--- start of GIVEN PASSAGE ---
The British company Camcon Technology is developing a camless engine for passenger vehicles based on their proprietary Intelligent Valve Actuation (IVA) system. Camcon has collaborated with Jaguar Land Rover to fit IVA onto an Ingenium 2.0-litre 4-cylinder petrol engine, and they jointly published results at the 2017 Aachen Colloquium. Camcon also discussed features and benefits in an article and video that was published in Autocar magazine.

The Swedish company Freevalve AB (formerly Cargine), a sister company to Koenigsegg Automotive AB, is developing a camless system on an existing SAAB car engine.

In April 2016, the Chinese car manufacturer Qoros presented a concept car incorporating Freevalve technology.
--- end of GIVEN PASSAGE ---
--- start of DATA SUPPLIED ---
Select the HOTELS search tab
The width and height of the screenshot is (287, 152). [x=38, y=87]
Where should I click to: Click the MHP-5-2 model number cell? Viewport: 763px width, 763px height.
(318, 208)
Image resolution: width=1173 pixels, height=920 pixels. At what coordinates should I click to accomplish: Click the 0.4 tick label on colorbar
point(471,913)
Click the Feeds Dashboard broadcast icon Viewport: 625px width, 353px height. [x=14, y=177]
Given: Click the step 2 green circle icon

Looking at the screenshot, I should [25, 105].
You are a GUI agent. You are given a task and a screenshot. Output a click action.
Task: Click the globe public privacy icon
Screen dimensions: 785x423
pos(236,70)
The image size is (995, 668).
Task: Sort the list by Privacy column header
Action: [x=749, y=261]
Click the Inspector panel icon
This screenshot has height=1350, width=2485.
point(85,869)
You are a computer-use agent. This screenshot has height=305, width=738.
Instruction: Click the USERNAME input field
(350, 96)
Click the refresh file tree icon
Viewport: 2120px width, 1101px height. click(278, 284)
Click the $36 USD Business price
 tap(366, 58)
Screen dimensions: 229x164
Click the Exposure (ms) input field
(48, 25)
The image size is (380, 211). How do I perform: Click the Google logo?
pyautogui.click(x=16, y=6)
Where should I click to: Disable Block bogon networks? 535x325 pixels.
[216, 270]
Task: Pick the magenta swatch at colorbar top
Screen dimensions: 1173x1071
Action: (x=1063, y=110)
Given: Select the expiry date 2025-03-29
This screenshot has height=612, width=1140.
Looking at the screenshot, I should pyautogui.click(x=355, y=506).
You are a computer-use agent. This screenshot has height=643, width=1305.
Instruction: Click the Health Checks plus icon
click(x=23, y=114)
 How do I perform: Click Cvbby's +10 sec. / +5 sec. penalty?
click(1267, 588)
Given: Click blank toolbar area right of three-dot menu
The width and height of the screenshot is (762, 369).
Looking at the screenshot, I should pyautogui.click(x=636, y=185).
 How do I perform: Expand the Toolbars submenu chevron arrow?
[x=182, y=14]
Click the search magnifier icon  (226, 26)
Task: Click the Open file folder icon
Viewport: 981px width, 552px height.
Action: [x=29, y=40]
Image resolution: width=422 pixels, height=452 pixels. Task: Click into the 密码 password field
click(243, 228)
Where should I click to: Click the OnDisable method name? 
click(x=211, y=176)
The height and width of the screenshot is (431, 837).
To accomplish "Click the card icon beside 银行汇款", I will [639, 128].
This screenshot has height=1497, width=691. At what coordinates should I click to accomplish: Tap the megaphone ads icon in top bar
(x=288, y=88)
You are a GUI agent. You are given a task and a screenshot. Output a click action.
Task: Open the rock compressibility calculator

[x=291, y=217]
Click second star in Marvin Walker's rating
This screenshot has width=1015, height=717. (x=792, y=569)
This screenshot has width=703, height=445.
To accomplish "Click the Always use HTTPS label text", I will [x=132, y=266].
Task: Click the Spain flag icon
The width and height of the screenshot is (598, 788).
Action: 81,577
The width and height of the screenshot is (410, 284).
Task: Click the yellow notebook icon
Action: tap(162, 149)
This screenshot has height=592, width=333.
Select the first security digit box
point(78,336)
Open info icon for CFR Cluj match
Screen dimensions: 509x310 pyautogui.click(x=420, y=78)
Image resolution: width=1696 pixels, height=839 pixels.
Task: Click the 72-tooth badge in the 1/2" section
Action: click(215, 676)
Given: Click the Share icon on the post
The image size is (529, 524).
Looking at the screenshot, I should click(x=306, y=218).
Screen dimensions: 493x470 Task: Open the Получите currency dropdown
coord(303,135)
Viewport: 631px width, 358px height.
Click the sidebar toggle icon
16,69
--- end of DATA SUPPLIED ---
TASK LIST:
[A] In the passage on camless engines, which manufacturer presented a concept car incorporating Freevalve technology in April 2016?
[B] Reproduce the passage on camless engines between "The Swedish company" and "incorporating Freevalve technology.", inclusive.

ANSWER SET:
[A] Qoros, a Chinese car manufacturer, presented it.

[B]
The Swedish company Freevalve AB (formerly Cargine), a sister company to Koenigsegg Automotive AB, is developing a camless system on an existing SAAB car engine.

In April 2016, the Chinese car manufacturer Qoros presented a concept car incorporating Freevalve technology.